Researchers have discovered that the physical environment surrounding cancer cells can trigger significant changes in their behavior, according to a new study led by Miranda Hunter of Memorial Sloan Kettering Cancer Center and Richard White of Ludwig Oxford. The study, published in Nature, used a zebrafish model of melanoma to investigate how tumour cells respond when tightly confined by surrounding tissues.
Traditionally, scientists have believed that epigenetic modifications—changes in DNA packaging rather than mutations—arise from internal cellular processes or biochemical signals within the tumour microenvironment. However, this research indicates that mechanical forces also play a central role in driving these modifications.
The team found that under physical confinement, tumour cells stop dividing rapidly and instead activate a program known as ‘neuronal invasion’, allowing them to migrate into nearby tissue. This process is linked to HMGB2, a DNA-bending protein that responds to mechanical stress by binding to chromatin and exposing genes associated with invasiveness. Cells with high levels of HMGB2 were shown to become less proliferative but more invasive and resistant to treatment.
In addition, melanoma cells adapt structurally by remodelling their internal skeleton and forming a cage-like structure around the nucleus. This adaptation involves the LINC complex—a molecular bridge connecting the cell’s skeleton to its nuclear envelope—which protects against rupture and DNA damage caused by external pressure.

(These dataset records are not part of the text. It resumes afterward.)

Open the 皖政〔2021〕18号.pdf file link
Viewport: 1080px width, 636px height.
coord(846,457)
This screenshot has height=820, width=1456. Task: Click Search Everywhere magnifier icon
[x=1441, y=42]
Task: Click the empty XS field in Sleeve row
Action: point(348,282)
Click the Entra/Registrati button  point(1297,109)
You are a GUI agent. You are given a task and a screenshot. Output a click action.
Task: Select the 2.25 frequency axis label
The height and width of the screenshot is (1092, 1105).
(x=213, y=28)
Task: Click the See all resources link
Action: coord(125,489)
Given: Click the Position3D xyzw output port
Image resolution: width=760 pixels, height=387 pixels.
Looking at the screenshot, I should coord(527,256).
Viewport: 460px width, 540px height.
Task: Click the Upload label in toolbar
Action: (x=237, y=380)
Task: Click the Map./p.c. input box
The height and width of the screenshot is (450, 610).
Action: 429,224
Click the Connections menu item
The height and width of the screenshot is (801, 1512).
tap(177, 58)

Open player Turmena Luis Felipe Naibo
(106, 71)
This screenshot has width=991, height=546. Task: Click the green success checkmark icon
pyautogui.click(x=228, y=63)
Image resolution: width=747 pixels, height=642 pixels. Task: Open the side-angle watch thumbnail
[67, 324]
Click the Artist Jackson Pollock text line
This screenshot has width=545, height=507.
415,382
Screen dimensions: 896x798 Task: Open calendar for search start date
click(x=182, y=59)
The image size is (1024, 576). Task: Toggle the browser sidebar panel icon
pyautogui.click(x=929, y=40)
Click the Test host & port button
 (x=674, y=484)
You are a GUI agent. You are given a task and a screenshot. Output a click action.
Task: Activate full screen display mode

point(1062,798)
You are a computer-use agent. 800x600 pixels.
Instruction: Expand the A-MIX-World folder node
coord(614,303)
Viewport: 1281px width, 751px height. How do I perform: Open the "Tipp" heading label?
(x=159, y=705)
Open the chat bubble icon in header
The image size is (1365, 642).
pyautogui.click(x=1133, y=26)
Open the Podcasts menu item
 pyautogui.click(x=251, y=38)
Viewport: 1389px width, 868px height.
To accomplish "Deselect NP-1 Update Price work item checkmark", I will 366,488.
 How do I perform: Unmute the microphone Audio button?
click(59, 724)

Richard White commented: "Cancer cells can rapidly switch between different states, depending on cues within their environment. Our study has shown that this switch can be triggered by mechanical forces within the tumour microenvironment. This flexibility poses a major challenge for treatment, as therapies targeting rapidly dividing cells may miss those that have transitioned to an invasive, drug-resistant phenotype. By identifying the factors that are involved in this switch, we hope to able to develop therapies that prevent or even reverse the invasive transformation."
The findings underscore how physical cues within tumours influence cancer cell growth and invasion by altering their cytoskeleton, nucleus, and chromatin architecture. The research suggests that mechanical stress is an important driver of epigenetic change in cancer cells.